Les premiers mois de 1670, on vit aboutir les langues et
multiples opérations relatives à la confiscation et à la liquidation
de ses biens à Liorato. Ils furent finalement attribués au gouverneur
Compans de Brichanteau. Tandis que les Vaudois des Vignes étaient
dispersés dans d'autres parties des Vallées, Catherine Janavel, qui
avait obtenu non sans peine, le remboursement de sa dot, abandonna
l'humble demeure, jadis berceau de son bonheur, témoin fidèle de tant
de joies et de tant de douleurs...
La ferme fut occupée par une famille d'agriculteurs
catholiques de Bagnolo. Puis elle passa de main en main. Mais
l'empreinte de Janavel ne pouvait en être effacée. Le souvenir de
l'énergique capitaine demeura gravé perpétuellement sur les murs et
dans la terre de Liorato et tout autant dans l'esprit des habitants.

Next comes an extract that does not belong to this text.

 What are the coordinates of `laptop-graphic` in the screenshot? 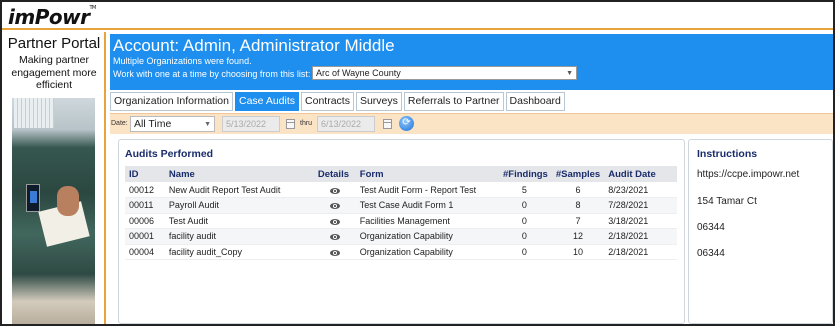 It's located at (34, 113).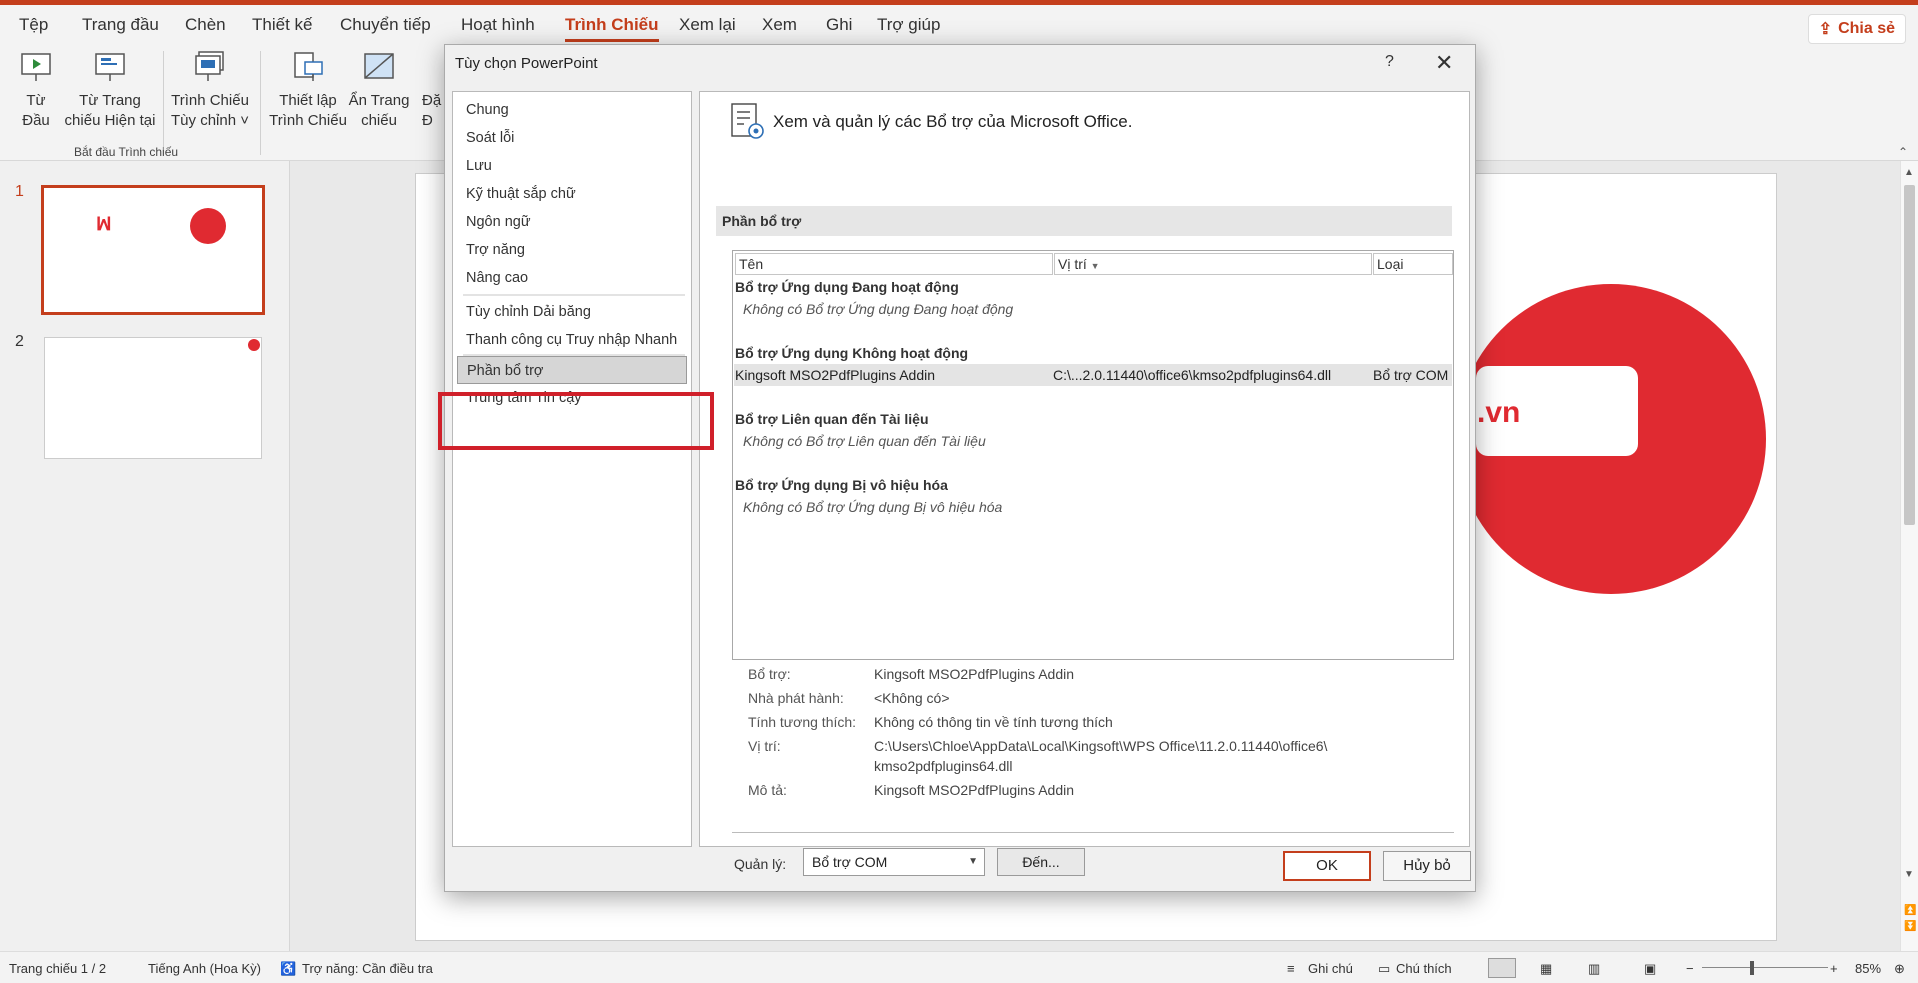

Son nom prit forme de légende et c'est précisément pour cela que le
nom de Liorato tomba peu à peu dans l'oubli, pour faire place à celui
de Gianavella, que le lieu a conservé jusqu'à ce jour. C'est là un
monument spontané et indestructible élevé à la mémoire du héros.
Après six ans de séparation, à peine interrompus par de
rares et passagères visites, Catherine Janavel rejoignit enfin son
mari. Malheureusement, ce fut dans la vie de l'exilé, un bonheur de
bien courte durée, car cette épouse ferme et
fidèle s'éteignit bientôt, on ne sait dans quelles circonstances, le
laissant d'autant plus seul qu'il avait cru reconstituer durablement
son foyer.
Jusqu'en 1685, son existence se déroula sans incidents
nouveaux, dans le rythme monotone des occupations quotidiennes. Par la
pensée, il continuait à vivre au pays natal et sa maison était
toujours le centre des Vaudois de passage. Plus rassurantes étaient
les nouvelles qui lui parvenaient des Vallées : bonnes récoltes,
travaux satisfaisants, ambiance paisible, bienveillance du souverain.

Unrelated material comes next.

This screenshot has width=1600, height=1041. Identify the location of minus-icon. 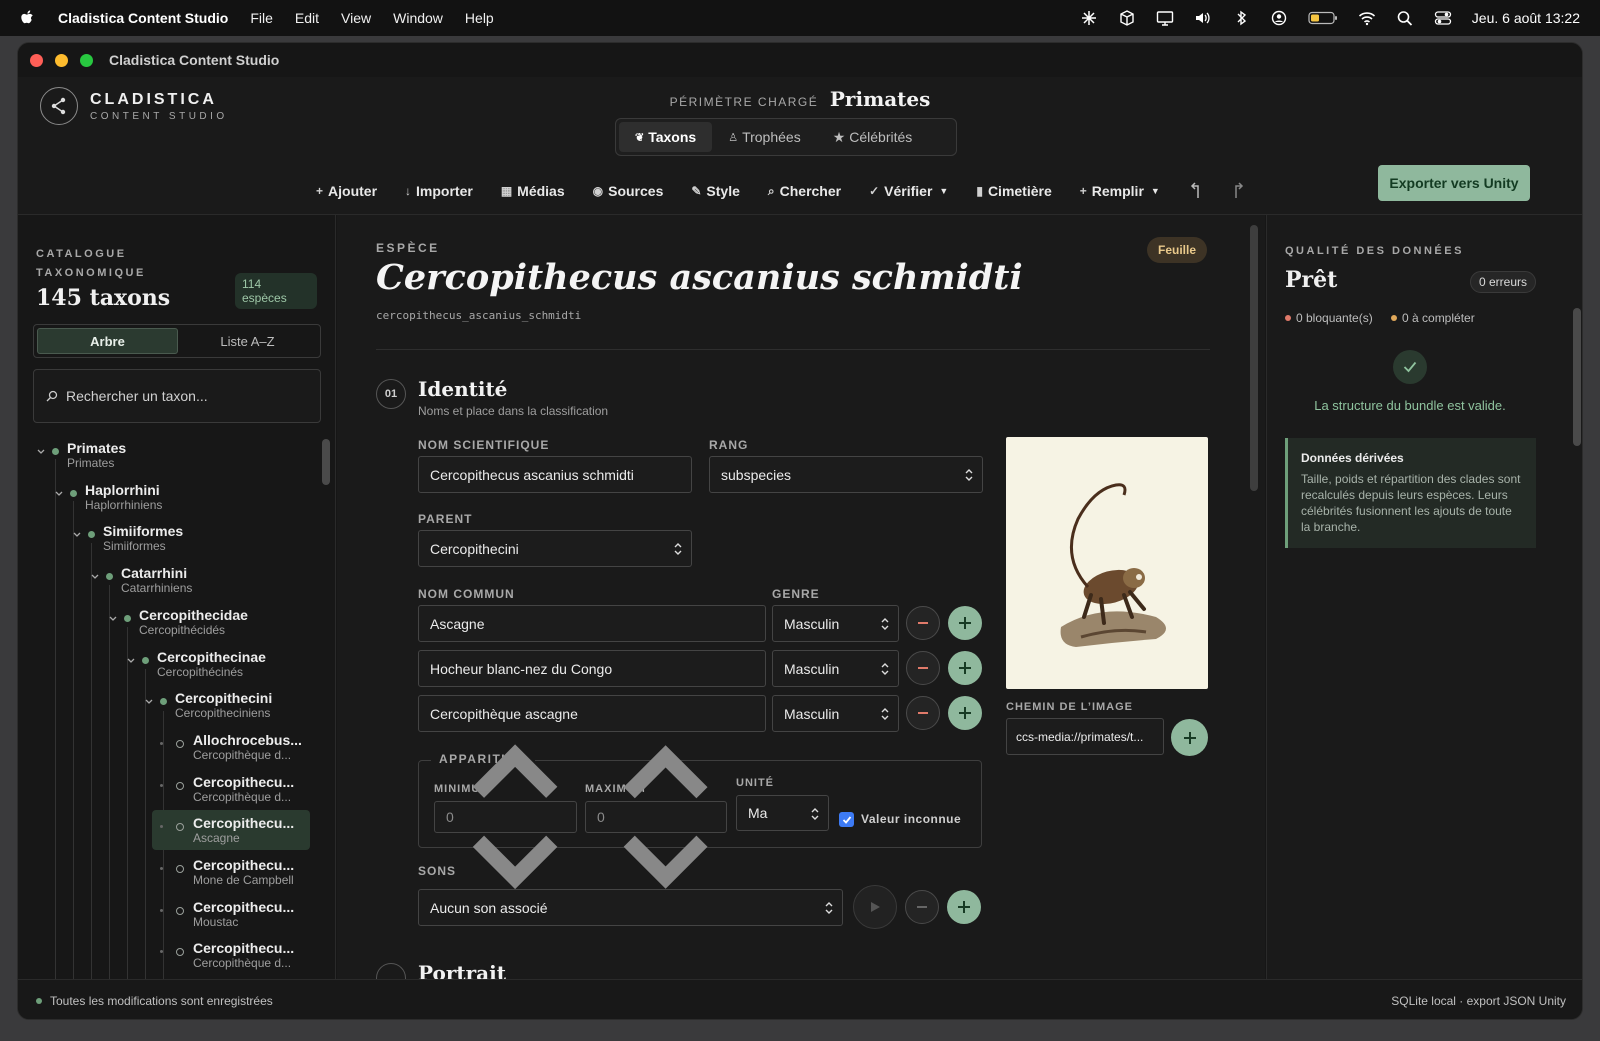
(922, 907).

On louait avec raison la fidélité, la bravoure des troupes vaudoises
entrées au service du Duc. On, sait qu'à cette époque, la
Duchesse-régente, Marie-Jeanne-Baptiste de Savoie-Nemours, répondit
négativement à une requête du Pape tendant à reprendre la persécution
contre les Vaudois. Elle lui fit savoir que « si l'on n'avait
égard qu'à la seule politique et à l'intérêt temporel, il conviendrait
aux Altesses royales de laisser se répandre et se multiplier les
hommes des Vallées, qui sont fidèles, affectionnés, travailleurs et
utiles au pays ». Janavel pouvait donc se convaincre que son
sacrifice n'avait pas été vain.
Malheureusement, ses dernières années devaient être
assombries par des infirmités, telles que maladie de coeur et
hydropisie, signes précurseurs de la vieillesse. Obligé de renoncer à
son négoce, il obtint, grâce à l'affectueux intérêt de son ami
Turrettini, la pension annuelle de cent écus (versés par les cantons
protestants de la Suisse) à laquelle, jusqu'alors, il avait renoncé en
faveur de ses compatriotes indigents. De temps en temps, des soins lui
étaient accordés par l'un ou l'autre des membres de sa famille. En
1685, on vit s'établir chez lui un neveu qui portait intégralement son
nom : Josué Janavel. Et l'on sait aussi qu'une fidèle domestique,
Dorothée Malblanc, lui tenait sa maison.